In het kasboek van het Dordtse zeemanscollege “Tot Nut van Handel en Zeevaart” staat op 06 april 1852 de storting door kapitein Agema van f 15,- als entreegeld voor lidmaatschap van het college.064b

 

De schepen van de kapitein

Op 04 mei 1852 is Agema kapitein op de bark “Timor”, 240 last, gebouwd op de werf van werf Cornelis Gips voor reder A Blussé van Oud Alblas te Dordrecht en vertrekt naar Valparaiso.

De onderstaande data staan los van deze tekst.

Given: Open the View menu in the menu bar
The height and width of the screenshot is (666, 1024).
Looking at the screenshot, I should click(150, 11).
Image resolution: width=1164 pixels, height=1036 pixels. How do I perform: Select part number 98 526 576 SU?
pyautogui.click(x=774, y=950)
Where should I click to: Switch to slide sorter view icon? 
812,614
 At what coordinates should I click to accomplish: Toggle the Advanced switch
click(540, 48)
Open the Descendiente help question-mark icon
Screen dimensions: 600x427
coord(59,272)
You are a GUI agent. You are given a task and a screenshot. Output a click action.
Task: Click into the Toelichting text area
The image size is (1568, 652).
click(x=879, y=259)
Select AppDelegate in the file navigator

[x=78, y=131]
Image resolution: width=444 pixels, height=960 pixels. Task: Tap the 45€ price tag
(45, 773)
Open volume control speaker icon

Op 04 april 1855 vertrekt hij voor zijn 3e reis op dit schip. Het verslag van deze reis is te lezen in het logboek nr 42 arch 124 rederij Blussé van Oud Alblas in het Stadsarchief van Dordrecht.

 

In de Jaarverslagen van de Maatschappij Tot Nut van Handel en Zeevaart staat kapitein F.Agema met vlagnummer R344 als gezagvoerder in de ledenlijsten van058:

*    1855                van de bark “Timor”   223 last        varend voor Mr. P.Blussé van Oud Alblas te Dordrecht

 

De bark “Timor ” van de rederij Blussé van Oud Alblas heeft minstens 14 reizen gemaakt waarvan de volgende onder kapitein F.B.Agema:

*    11de reis. Mei 1852 naar Batavia en terug in januari 1853.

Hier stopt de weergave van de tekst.